Wednesday, February 29, 2012

Thoughts About The Unheard

Quietly expressed.

Last night I watched a movie, The Quiet American, from a novel by Graham Greene. Greene wrote what they call "thrillers".

Thrillers are not considered literature in the way that murder mysteries are not, or westerns, science fiction, or romance novels.

Once upon a time, early in my college career, we had to pick an author to read a lot of.

Having just read Greene's The Power and the Glory I decided to go there. Greene was good.

Thrillers, throwaways, time-wasters? Nope. Not to me.

There is more to a Graham Greene novel than murder, confusion, misdirection, and a clockwork resolution. A world more.

In The Quiet American, the movie from 2002, Michael Caine plays a shabby foreign correspondent adrift in 1952 Saigon, doing little more than waiting for death to relieve him of the obligation to keep breathing.

But.

One day a young American appears. Capable, cheerful, energetic, large. A man on a mission. Doing something or other with "aid".

Soon there is a first faint whiff of evil. Then darkness. Deaths.

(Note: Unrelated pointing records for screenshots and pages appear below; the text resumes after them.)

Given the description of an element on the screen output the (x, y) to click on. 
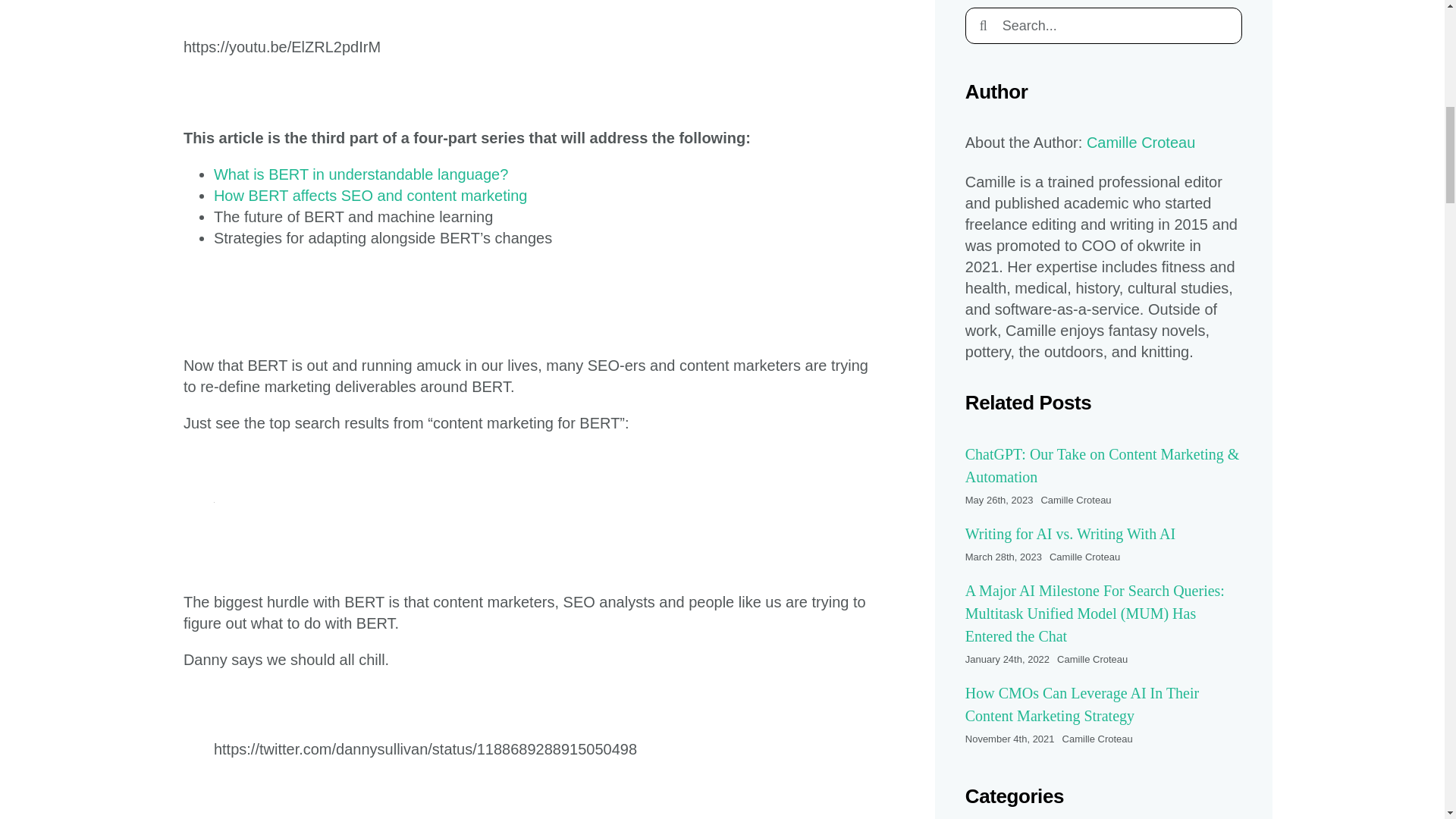
Posts by Camille Croteau (1091, 659)
Posts by Camille Croteau (1075, 500)
Posts by Camille Croteau (1097, 738)
Posts by Camille Croteau (1084, 556)
How BERT affects SEO and content marketing (370, 195)
What is BERT in understandable language? (361, 174)
Given the description of an element on the screen output the (x, y) to click on. 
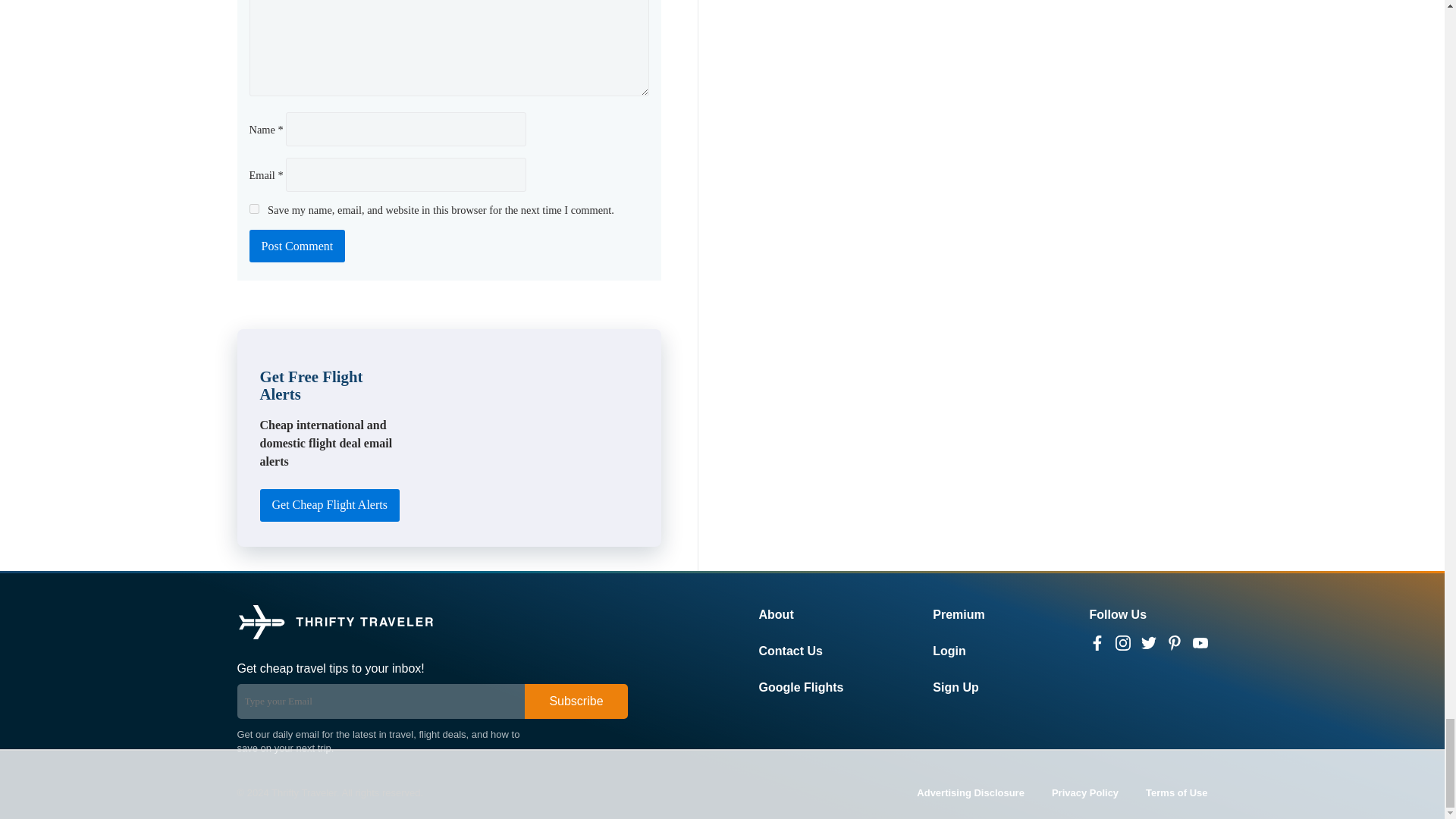
Youtube Logo Youtube Logo (1199, 642)
Post Comment (296, 246)
Pinterest Logo Pinterest Logo (1173, 642)
yes (253, 208)
Twitter Logo Twitter Logo (1148, 642)
Instagram Logo Instagram Logo (1122, 642)
Facebook Logo Facebook Logo (1096, 642)
Given the description of an element on the screen output the (x, y) to click on. 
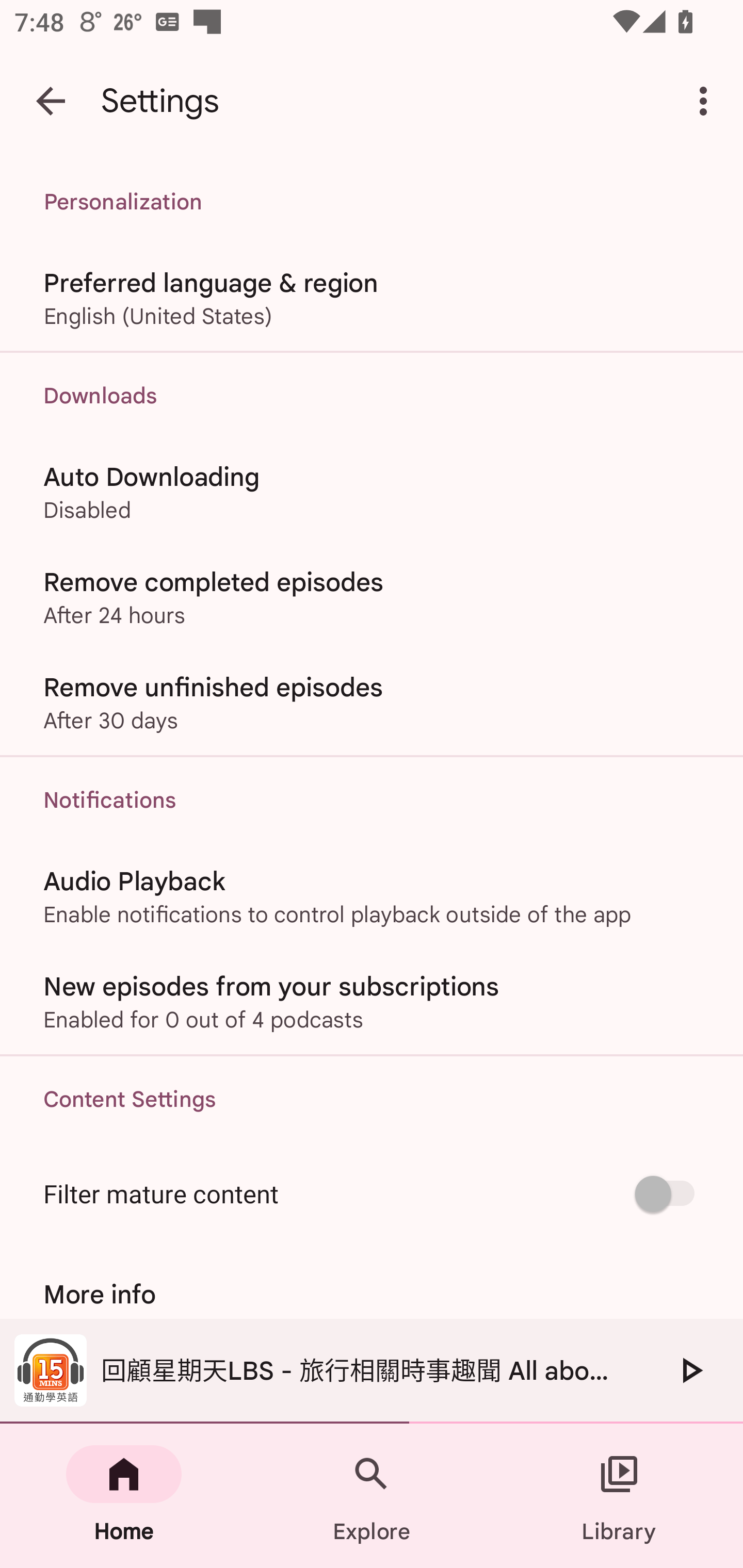
Navigate up (50, 101)
More options (706, 101)
Auto Downloading Disabled (371, 491)
Remove completed episodes After 24 hours (371, 596)
Remove unfinished episodes After 30 days (371, 702)
More info (371, 1294)
Play (690, 1370)
Explore (371, 1495)
Library (619, 1495)
Given the description of an element on the screen output the (x, y) to click on. 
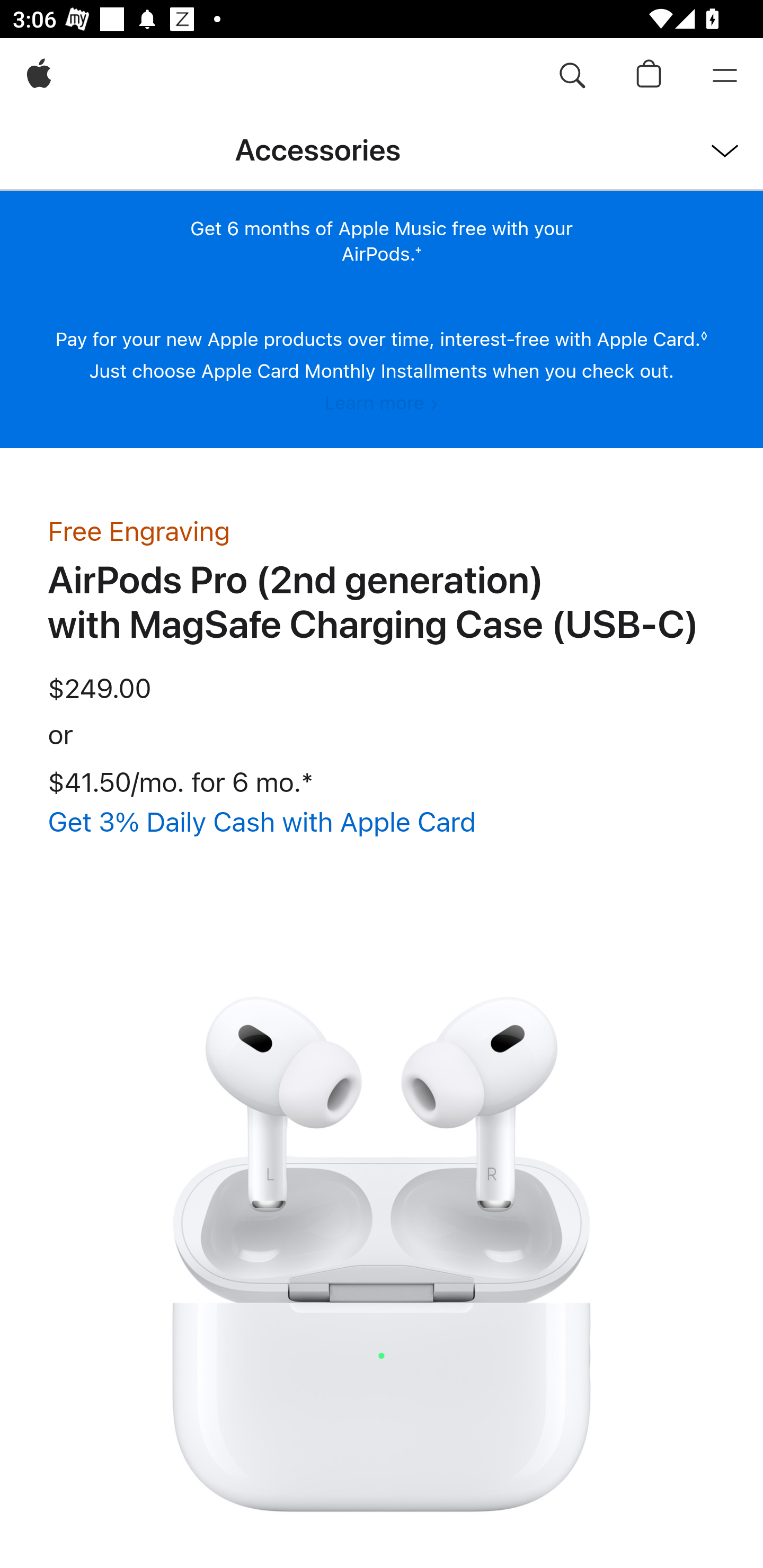
Apple (38, 75)
Search apple.com (572, 75)
Shopping Bag (648, 75)
Menu (724, 75)
Accessories (317, 151)
Browse all (698, 147)
Get 3% Daily Cash with Apple Card (261, 822)
Given the description of an element on the screen output the (x, y) to click on. 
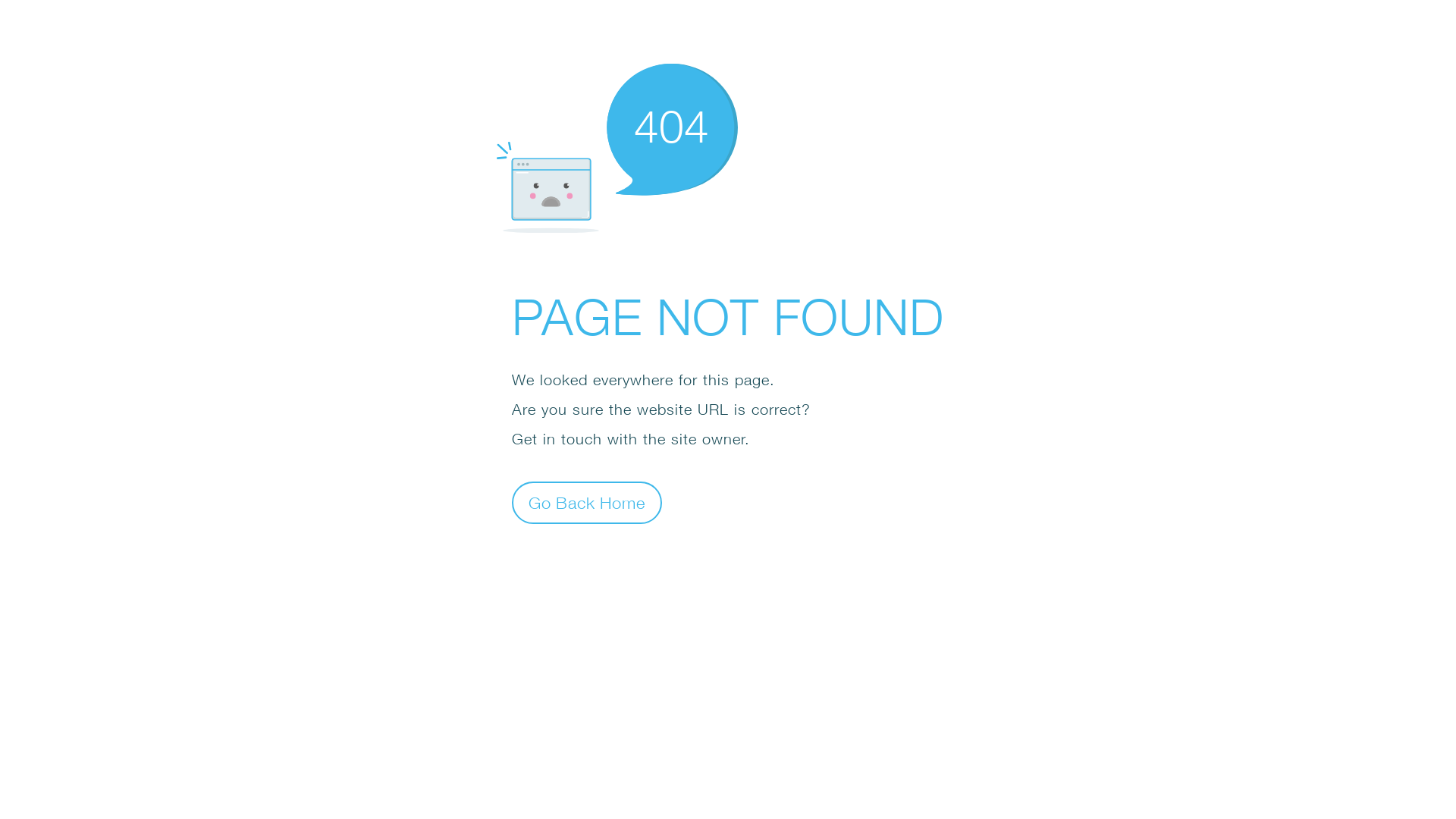
Go Back Home Element type: text (586, 502)
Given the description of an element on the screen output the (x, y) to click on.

I was surprised to learn, from the DVD commentary, that late in World War II the United States parachuted an Office of Strategic Services (CIA) team into Vietnam to support and train Ho Chi Minh's forces in fighting the Japanese. And French colonialists.

Later these men recommended that the U.S. help Vietnam achieve full independence and let it find its own way. They were ignored.

As was Ho Chi Minh.

For a while.

This movie was a reminder to me to look at Greene's novels again. I think he has things to refresh me on.

About what happens with allies like Mohammad Reza Pahlavi, who followed the British-U.S. overthrow of Mohammad Mosaddegh in Iran, and brought us Ayatollah Khomeini and much of today's fun.

Allies like Saddam Hussein, Fulgencio Batista, Manuel Antonio Noriega, Augusto Pinochet, and the ever-popular Osama bin Laden.

Like the police, army, and commandos south of our border now. Whom we train here to fight there to protect us here from the people there who sell us from there what we want here. The police, army, and commandos who work for the narcos. Those.

Today's world is still like the one Greene wrote about, I think. I don't know the full story. I'm still learning. No one does.

Greene knew Fidel. And Daniel. That Daniel.

In life as in fiction, Greene's taunts left Americans in a quiet fury

Killing people is fun. There is a feeling of power in slaughtering other human beings. -- Charles Bowden

The story of one of those we trained: The sicario: A Juárez hit man speaks, by Charles Bowden (From Harpers, 2009)

See the Charles Bowden archives at Hearing Voices . Some audio files are still live, some not.

And in case all the above is raving crap, at least see The Third Man. Better than Lord of the Rings with Avatar sauce. What movies should be. Better than almost anything else. Black and white, 2D, 1949, 104 minutes, complex, great ending.